Fast forward to 2006 and another viewing of The Black Swan. These are not very dangerous pirates. They seldom do anything piratical. All of them talk about it a great deal, describing horrific acts of pillage and mayhem that have taken place offscreen, if at all. "Your fulminations, my Lords and Gentlemen, are filled with bilge and blather," says Laird Cregar
, and indeed, this show is rich with fulmination --- never have I heard so much fruity and high-flying dialogue as this. At times it’s exhausting. Laird waxes eloquent on the subject of tearing out Power’s gizzard and hanging it from the highest yardarm, then tells Maureen O’ Hara how he’ll soon see Power dangling in chains from an even higher gibbet. Nothing remotely as violent actually happens in the movie, and certainly nothing in the behavior of any character suggests it will. The Black Swan is itself a lot of bilge and blather, but enjoyable none the less, if only for being on and off in 85 minutes (I understand the new Pirates of The Caribbean sequel runs 150 minutes, including four or five apparent endings prior to the actual one). I will say Laird Cregar is absolutely resplendent in period attire.

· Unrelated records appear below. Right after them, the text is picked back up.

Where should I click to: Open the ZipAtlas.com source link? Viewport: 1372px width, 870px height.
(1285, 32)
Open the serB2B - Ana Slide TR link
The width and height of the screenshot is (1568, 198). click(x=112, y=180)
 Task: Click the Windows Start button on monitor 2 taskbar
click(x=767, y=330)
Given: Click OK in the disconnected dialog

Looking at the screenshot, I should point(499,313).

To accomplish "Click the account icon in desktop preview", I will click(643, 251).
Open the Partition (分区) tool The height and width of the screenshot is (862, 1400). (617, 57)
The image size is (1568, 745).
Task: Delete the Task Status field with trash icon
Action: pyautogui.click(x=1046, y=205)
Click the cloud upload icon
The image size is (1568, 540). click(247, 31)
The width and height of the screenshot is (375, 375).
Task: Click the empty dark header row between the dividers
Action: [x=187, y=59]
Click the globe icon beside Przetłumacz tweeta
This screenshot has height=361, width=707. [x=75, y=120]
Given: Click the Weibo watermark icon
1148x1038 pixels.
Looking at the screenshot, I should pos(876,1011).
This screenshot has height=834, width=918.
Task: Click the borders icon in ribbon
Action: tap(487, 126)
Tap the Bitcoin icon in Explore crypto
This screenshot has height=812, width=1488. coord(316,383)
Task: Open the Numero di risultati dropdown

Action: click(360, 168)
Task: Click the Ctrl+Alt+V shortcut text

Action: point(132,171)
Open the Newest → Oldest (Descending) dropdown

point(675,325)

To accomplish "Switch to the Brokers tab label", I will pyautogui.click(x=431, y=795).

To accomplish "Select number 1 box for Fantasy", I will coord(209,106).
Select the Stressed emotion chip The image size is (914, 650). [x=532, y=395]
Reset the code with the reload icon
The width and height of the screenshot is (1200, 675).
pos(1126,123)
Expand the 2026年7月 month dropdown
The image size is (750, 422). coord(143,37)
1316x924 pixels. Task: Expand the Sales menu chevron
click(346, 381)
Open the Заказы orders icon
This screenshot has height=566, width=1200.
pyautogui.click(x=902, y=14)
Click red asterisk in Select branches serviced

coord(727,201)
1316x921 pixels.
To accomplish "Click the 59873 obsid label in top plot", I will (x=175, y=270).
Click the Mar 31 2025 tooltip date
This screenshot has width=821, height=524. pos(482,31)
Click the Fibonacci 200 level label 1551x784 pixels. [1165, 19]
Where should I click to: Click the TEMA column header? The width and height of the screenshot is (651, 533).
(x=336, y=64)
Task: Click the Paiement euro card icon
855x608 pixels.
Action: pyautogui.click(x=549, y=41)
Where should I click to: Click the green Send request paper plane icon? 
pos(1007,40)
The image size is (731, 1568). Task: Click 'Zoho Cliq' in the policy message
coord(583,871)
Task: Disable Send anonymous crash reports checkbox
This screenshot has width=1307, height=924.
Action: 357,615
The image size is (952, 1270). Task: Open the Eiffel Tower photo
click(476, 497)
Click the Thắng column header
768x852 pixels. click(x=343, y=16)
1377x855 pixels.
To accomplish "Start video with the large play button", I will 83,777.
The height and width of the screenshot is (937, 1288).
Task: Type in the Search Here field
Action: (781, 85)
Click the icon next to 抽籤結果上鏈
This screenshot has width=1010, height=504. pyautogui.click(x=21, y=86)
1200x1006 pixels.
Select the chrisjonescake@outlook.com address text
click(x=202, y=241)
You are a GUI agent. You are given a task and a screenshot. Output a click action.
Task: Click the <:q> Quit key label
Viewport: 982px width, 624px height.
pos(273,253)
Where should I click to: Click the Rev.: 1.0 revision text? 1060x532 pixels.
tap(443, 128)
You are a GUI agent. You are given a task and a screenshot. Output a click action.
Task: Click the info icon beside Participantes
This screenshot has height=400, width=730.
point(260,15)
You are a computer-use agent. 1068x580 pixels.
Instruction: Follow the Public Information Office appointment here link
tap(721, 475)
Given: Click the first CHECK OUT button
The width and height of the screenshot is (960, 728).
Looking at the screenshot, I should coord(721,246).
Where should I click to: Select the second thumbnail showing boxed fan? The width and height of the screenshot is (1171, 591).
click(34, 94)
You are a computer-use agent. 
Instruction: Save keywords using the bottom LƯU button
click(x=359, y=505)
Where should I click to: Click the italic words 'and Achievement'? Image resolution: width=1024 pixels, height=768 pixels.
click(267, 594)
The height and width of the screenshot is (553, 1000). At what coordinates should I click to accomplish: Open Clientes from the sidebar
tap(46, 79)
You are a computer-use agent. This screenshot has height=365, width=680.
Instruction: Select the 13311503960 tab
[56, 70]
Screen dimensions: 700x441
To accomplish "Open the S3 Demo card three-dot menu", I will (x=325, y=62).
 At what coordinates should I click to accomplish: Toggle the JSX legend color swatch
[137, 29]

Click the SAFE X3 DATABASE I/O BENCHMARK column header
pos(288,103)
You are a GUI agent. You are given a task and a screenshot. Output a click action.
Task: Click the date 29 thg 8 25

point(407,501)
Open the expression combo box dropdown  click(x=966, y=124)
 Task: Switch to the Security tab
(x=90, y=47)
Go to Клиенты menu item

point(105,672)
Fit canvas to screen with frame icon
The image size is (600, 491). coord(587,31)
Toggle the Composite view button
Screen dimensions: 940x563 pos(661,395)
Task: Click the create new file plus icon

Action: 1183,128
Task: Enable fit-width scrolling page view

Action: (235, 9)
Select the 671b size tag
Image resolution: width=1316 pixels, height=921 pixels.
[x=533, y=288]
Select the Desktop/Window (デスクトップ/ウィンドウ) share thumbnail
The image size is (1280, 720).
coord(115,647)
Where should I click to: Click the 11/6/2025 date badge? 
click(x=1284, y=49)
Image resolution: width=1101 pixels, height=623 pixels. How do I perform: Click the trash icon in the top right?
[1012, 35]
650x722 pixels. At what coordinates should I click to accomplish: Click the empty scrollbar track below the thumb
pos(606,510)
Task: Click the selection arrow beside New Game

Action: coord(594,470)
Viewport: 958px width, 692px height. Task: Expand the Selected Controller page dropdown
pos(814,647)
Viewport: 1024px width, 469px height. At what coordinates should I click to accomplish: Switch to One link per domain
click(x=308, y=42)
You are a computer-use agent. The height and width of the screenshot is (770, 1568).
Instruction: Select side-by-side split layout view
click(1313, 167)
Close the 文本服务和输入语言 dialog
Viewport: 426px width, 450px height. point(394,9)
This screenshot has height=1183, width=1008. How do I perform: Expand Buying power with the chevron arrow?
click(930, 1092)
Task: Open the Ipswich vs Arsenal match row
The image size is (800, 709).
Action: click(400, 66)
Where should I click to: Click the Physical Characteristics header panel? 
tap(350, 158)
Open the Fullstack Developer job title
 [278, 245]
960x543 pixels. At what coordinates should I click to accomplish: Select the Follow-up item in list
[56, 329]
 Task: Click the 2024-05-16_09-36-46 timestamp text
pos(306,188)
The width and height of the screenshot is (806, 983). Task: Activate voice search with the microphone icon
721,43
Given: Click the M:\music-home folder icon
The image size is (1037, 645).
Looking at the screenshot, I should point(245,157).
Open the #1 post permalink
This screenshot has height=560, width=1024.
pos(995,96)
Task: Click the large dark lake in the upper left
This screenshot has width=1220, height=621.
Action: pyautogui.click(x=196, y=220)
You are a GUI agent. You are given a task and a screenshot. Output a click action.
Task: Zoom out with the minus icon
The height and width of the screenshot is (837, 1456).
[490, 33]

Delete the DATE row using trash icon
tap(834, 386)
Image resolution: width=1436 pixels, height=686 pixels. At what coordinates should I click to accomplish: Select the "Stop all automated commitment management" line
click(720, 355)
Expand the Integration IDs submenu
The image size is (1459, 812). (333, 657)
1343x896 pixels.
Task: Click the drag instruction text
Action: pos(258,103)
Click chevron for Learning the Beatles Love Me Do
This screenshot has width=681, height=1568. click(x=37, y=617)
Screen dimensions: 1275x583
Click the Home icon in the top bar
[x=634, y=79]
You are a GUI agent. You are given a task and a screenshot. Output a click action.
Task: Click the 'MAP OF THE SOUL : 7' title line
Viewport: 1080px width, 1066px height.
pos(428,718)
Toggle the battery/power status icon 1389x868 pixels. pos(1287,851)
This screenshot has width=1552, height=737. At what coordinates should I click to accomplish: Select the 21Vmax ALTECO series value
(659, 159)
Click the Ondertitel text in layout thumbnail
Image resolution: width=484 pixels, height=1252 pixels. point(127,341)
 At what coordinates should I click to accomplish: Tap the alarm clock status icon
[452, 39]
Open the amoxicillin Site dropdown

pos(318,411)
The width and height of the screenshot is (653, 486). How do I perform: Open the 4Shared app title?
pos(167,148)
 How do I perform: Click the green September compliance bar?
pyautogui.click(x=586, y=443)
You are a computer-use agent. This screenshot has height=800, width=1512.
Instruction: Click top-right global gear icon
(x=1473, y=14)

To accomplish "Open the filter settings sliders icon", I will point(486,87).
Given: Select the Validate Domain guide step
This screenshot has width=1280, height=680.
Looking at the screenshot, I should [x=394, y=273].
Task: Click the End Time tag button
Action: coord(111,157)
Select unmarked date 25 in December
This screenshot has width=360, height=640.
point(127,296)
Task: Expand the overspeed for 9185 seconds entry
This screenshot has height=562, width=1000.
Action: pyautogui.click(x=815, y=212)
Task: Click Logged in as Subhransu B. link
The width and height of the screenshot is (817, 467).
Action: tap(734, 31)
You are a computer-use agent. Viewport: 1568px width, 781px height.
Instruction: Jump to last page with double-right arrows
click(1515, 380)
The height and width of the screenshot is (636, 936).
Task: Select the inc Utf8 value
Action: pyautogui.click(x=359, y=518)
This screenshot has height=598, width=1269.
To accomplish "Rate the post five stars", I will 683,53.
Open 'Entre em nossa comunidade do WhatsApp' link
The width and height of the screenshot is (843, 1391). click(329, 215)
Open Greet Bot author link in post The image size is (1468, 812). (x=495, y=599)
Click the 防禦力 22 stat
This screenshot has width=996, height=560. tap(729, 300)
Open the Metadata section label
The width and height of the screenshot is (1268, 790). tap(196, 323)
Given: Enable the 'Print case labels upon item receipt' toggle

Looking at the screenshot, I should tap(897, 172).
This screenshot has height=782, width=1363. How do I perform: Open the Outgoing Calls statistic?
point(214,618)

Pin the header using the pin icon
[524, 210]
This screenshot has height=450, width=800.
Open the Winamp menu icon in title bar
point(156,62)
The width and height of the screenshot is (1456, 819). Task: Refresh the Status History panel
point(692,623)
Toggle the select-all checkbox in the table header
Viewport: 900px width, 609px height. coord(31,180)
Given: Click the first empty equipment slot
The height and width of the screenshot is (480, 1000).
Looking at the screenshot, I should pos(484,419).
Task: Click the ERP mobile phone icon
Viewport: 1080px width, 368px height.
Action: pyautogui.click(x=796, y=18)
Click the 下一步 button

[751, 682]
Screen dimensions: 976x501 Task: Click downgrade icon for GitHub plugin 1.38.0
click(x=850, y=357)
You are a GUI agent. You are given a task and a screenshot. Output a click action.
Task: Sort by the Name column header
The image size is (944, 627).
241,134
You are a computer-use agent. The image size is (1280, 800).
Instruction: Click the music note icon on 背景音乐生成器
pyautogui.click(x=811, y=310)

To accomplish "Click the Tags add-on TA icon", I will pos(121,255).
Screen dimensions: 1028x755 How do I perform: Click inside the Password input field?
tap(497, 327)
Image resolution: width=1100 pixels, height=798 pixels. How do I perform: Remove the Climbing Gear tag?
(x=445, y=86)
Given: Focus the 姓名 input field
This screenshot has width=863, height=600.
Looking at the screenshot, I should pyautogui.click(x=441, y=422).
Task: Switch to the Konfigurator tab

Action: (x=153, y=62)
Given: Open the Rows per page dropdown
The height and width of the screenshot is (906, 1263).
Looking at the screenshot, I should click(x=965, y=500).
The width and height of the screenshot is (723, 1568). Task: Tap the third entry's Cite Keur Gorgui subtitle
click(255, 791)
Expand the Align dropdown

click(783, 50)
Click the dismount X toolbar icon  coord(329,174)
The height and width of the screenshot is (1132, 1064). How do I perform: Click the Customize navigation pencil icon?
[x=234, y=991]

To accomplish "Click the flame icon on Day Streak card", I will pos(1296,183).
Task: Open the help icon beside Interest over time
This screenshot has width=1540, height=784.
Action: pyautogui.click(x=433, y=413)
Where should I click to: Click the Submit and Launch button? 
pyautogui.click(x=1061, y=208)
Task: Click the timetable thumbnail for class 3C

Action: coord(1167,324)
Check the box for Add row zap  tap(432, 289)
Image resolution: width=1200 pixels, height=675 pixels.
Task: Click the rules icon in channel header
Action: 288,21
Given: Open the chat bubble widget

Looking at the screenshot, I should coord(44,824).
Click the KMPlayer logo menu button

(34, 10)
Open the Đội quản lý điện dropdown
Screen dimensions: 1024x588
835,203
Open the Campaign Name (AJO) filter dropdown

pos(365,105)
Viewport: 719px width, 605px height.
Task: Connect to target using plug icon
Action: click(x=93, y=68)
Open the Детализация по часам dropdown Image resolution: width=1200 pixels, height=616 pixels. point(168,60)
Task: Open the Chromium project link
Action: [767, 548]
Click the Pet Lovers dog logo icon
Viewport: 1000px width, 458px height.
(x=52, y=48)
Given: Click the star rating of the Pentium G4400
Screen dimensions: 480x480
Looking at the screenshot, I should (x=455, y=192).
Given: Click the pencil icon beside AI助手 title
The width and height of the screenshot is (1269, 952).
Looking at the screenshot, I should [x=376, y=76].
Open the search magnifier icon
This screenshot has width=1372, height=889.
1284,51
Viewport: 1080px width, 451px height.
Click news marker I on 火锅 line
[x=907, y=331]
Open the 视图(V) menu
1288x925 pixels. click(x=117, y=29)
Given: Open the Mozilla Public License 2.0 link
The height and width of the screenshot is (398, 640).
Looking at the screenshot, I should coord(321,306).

This man could have lived and prospered three centuries ago, I have no doubt of that. Maybe someone should have taught Ty that No Means No insofar as his dealings with Maureen --- she gives a pretty convincing show of not wanting anything to do with him, and yet he persists. Come to think of it, this woman’s always pushing guys away --- remember To The Shores Of Tripoli, The Quiet Man, all those costume shows where she’d rather run the man through with a sword than go to bed with him (and don’t forget the time she gave Brian Keith that wicked black eye)? Man, I would just give up. So long, baby, it can’t be that good! The veritable treasure chest referred to in a trade ad shown here amounted to $5.7 million worldwide. There was $2.5 domestic, $3.1 foreign, and a profit of $2.3 million. This was the biggest money 20th Fox had seen in its history, and would not be surpassed until after the war and Leave Her To Heaven.